In other words, it shall be another short-term popularity contest, where the ruled over are cynical about the people who do the governing. I’m sure there are reasons for this: we do not always admire those who seek to lead us. Perhaps we remember Gore Vidal’s dictum that ‘any American who is prepared to run for president should automatically, by definition, be disqualified from ever doing so.’
But in Westminster, if you look at the good work done by people who in some cases don’t make the Cabinet – and in other cases don’t really want to – one begins to wonder whether the fault might lie not with the ruling classes, but instead with us. Perhaps indeed our politics is another example of the pervasive failure of compassion, which I outlined in this publication a few weeks ago.
One worrying recent development involved the new MP for Stroud Siobhan Baillie. On 23rd April, Baillie posted a photo on her Instagram account of herself in a maternity ward announcing the safe arrival of her baby daughter with a message: ‘She is healthy, happy & appropriately demanding.’
The constituents of Stroud seem to have had a mixed reaction to this news, and even more so when it emerged that Baillie would be seeking one month’s maternity leave. This has led to her receiving abusive messages of a kind which make the head spin.
Baillie’s case highlights a decline in respect for the notion of service. Indeed, in the age of Bolsanaro to Trump, there is now an invidious idea that all who end up in power are there with the specific intention not of serving us, but of lording it over us. This is certainly not the case with Baillie, and I could name off the top of my head scores of parliamentarians of whom it also isn’t true. On all sides of the House, most go into politics not in the hope of having a shot at No. 10, but with the ambition to do good.
I also suspect that Twitter, Facebook and Instagram combines to make us think we know public figures better than we do; and in almost knowing them, we feel have carte blanche to abuse them. The issue was raised by the activist Gina Miller’s recent confrontation with one of her online trolls. What emerged from that encounter was both Miller’s dignity, and the troll’s embarrassment. Our anger towards public figures would, in fact, very rarely survive prolonged exposure to the actual person: our rage is within.
If it is true that our problems stem from something so simple as not knowing one another then how do we bridge this gap in understanding? Social mobility must be one part of the answer, and Dr Lee Eliot is doing some important work in this area.

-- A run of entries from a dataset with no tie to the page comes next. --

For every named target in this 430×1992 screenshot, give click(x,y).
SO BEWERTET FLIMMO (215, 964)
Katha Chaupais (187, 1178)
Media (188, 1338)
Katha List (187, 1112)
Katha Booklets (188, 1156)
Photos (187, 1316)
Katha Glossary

It is hard not to feel that a more fluid society would also be a less resentful one.
But it’s also something which we all need to do our bit on. This is why I have launched a new magazine Finito World aimed at creating a dialogue between ambitious young people – the leaders of tomorrow – and the leaders of today. Whenever I have seen a room full of young people with a business leader or even a Prime Minister – the encounter never went as anyone was expecting. Why not have a print version of such encounters?
So let’s remember that, in these interesting times, our preconceptions are often misconceptions. We don’t know people as well as we think we do. Now’s the time to do better – and banish the hatred.